* _SOURCE DATA_:
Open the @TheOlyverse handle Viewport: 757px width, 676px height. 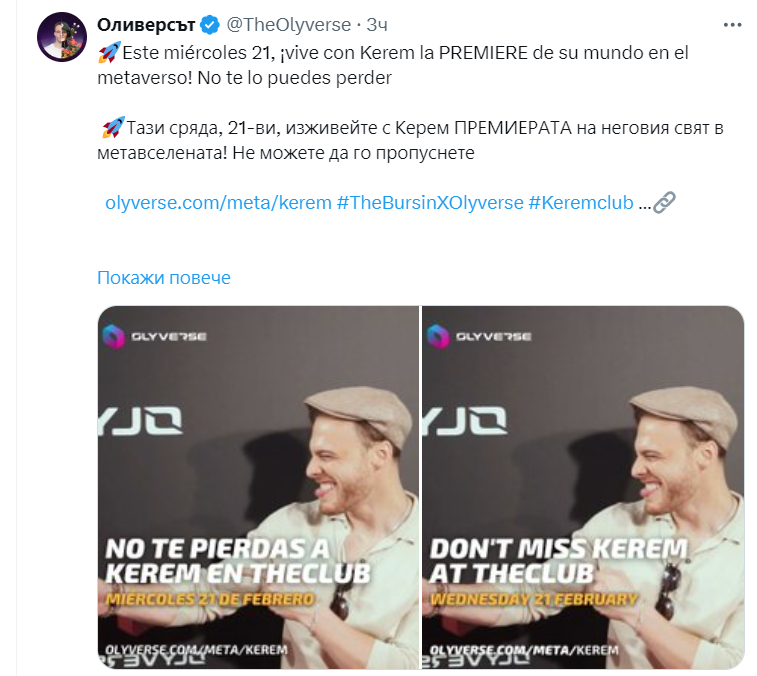[x=289, y=25]
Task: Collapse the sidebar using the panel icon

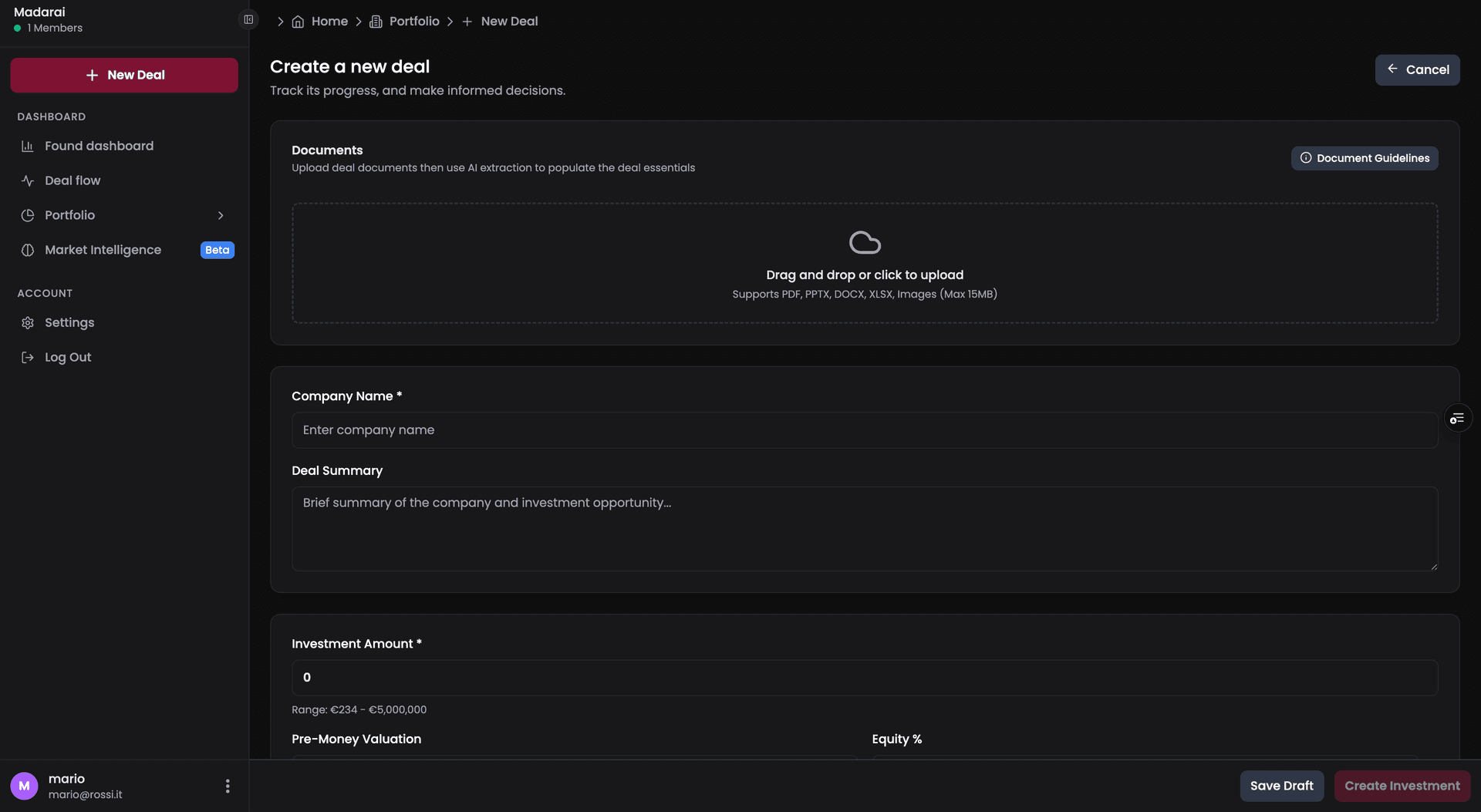Action: [248, 19]
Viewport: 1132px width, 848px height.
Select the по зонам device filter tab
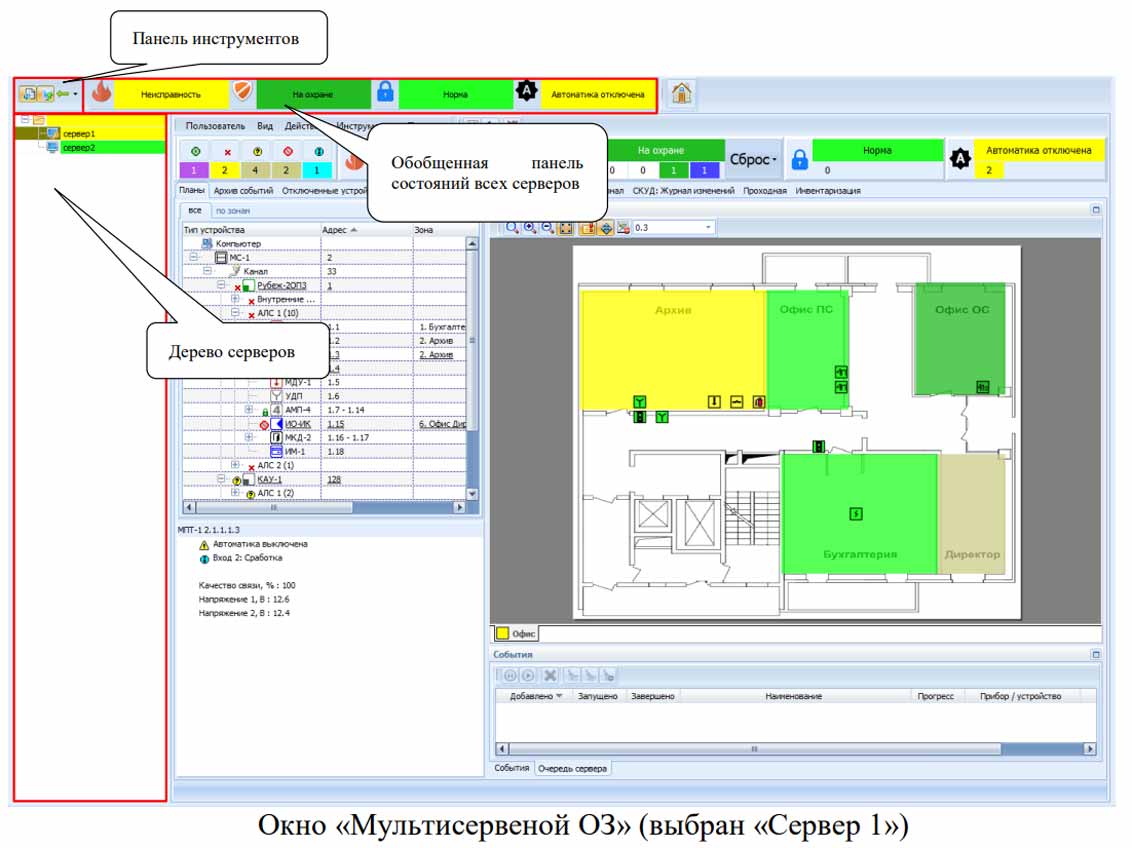pyautogui.click(x=233, y=211)
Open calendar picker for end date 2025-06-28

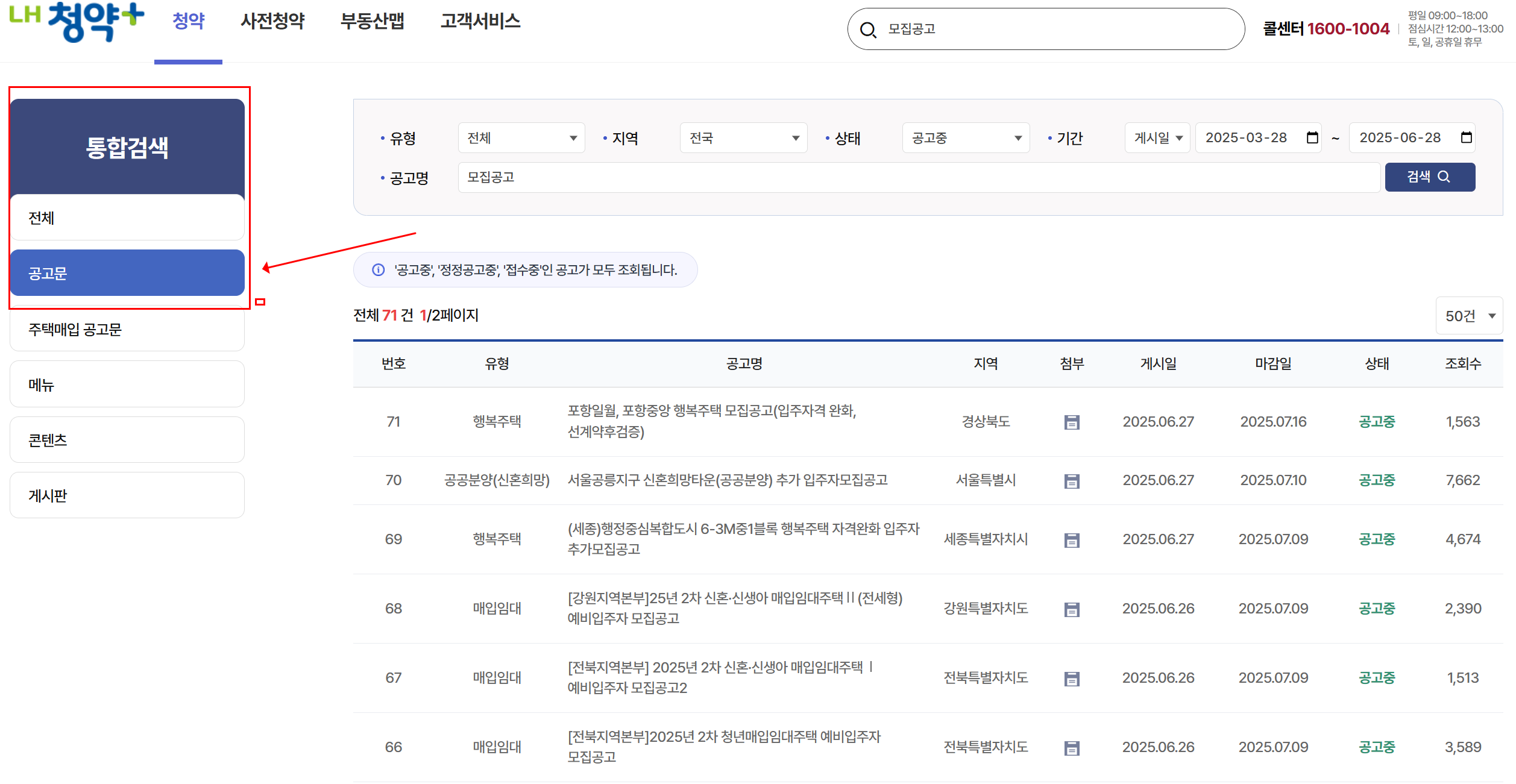1466,137
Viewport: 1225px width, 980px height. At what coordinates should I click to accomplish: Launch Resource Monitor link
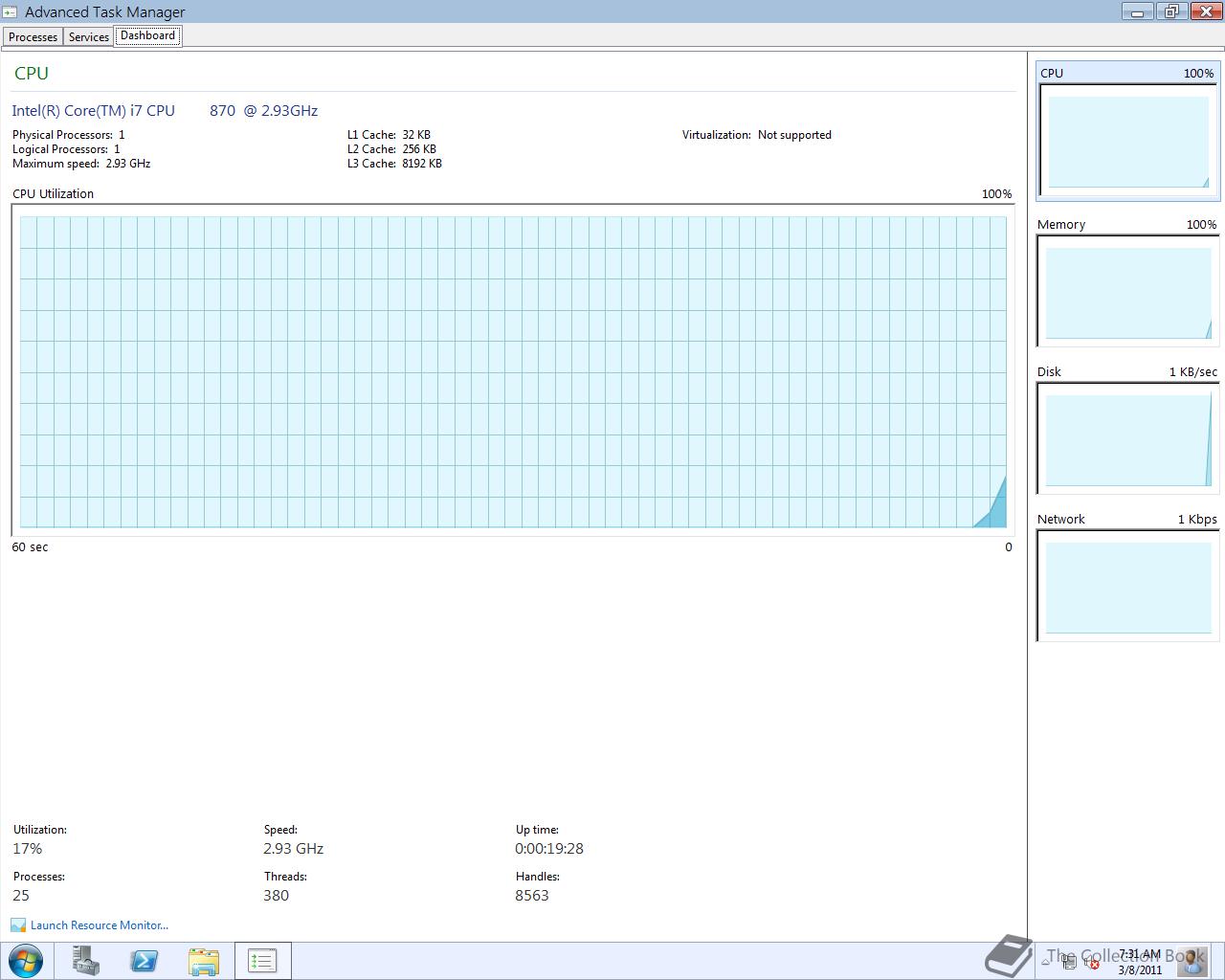point(100,925)
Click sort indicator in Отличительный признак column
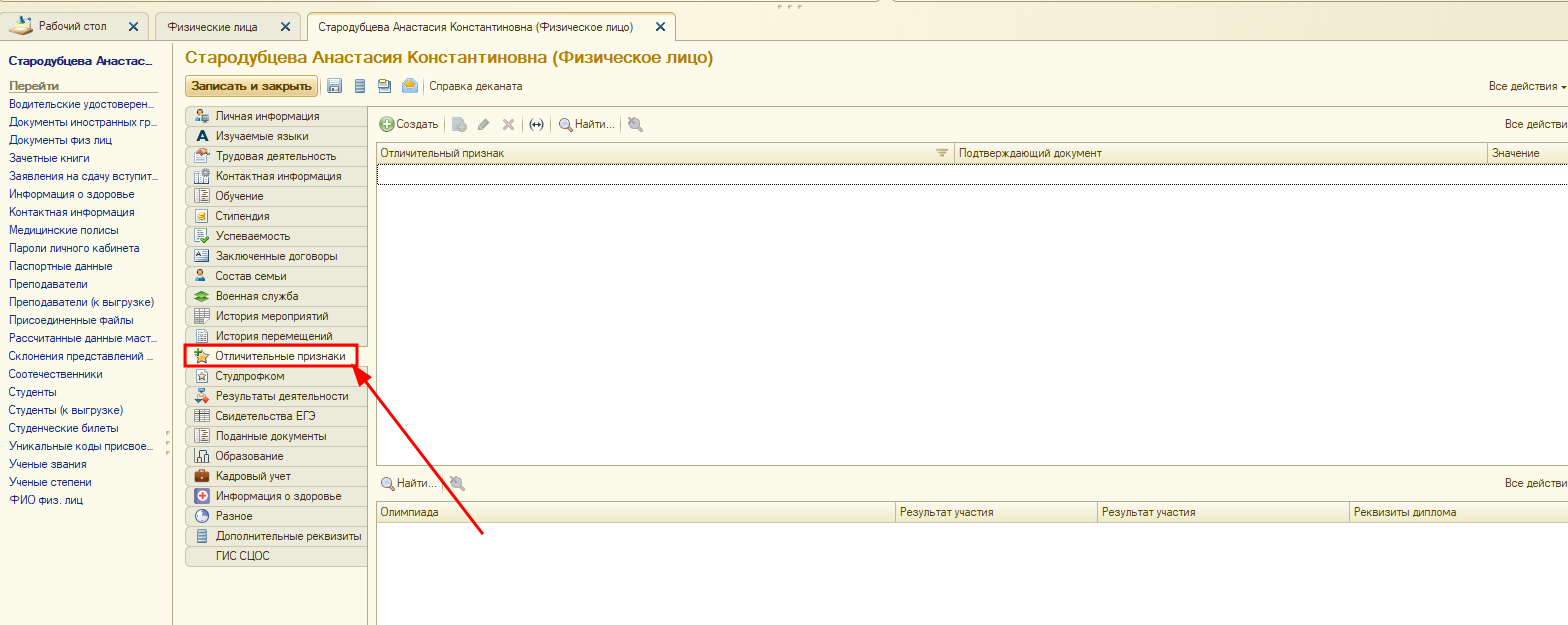 (941, 153)
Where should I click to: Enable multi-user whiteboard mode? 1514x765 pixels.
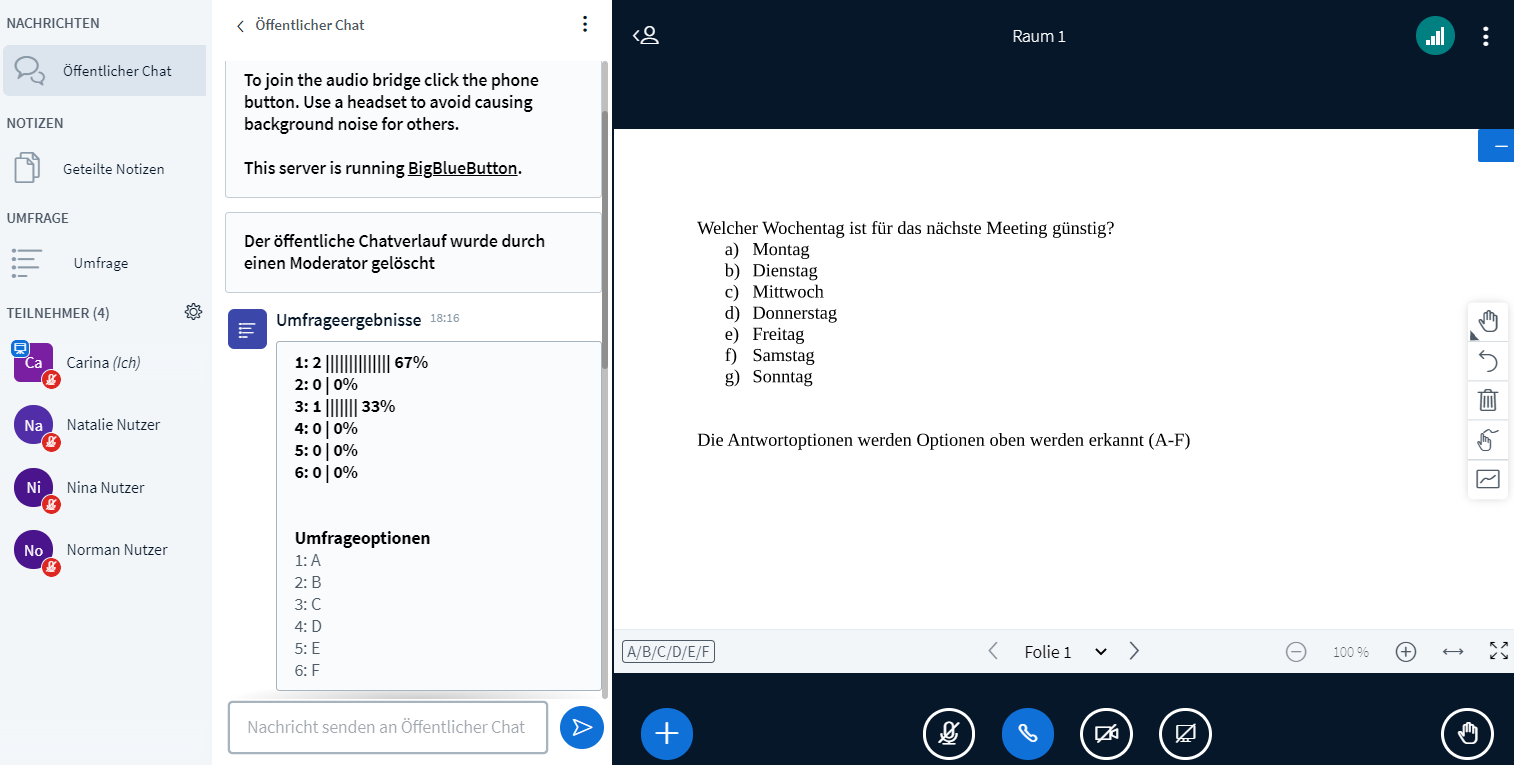pos(1488,440)
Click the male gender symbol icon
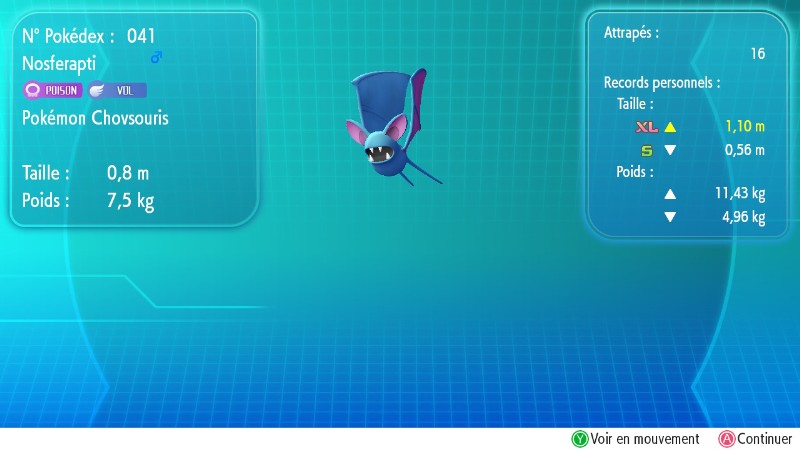The image size is (800, 450). tap(156, 59)
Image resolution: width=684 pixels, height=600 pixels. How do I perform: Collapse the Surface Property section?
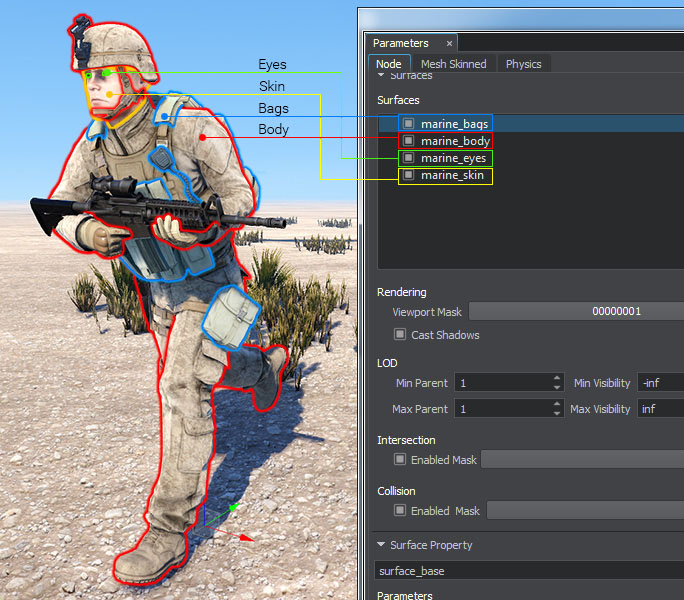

* _TO BE DONE_:
Copy out every line of the entries from the one containing "Where should I" down to the end of the entries, both ends included, and leave the pictures out of your answer.

* _OUTPUT OF THE EXERCISE_:
Where should I click to: Enable multi-user whiteboard mode? 1514x765 pixels.
pos(1488,440)
Click the male gender symbol icon
The image size is (800, 450). tap(156, 59)
Image resolution: width=684 pixels, height=600 pixels. How do I perform: Collapse the Surface Property section?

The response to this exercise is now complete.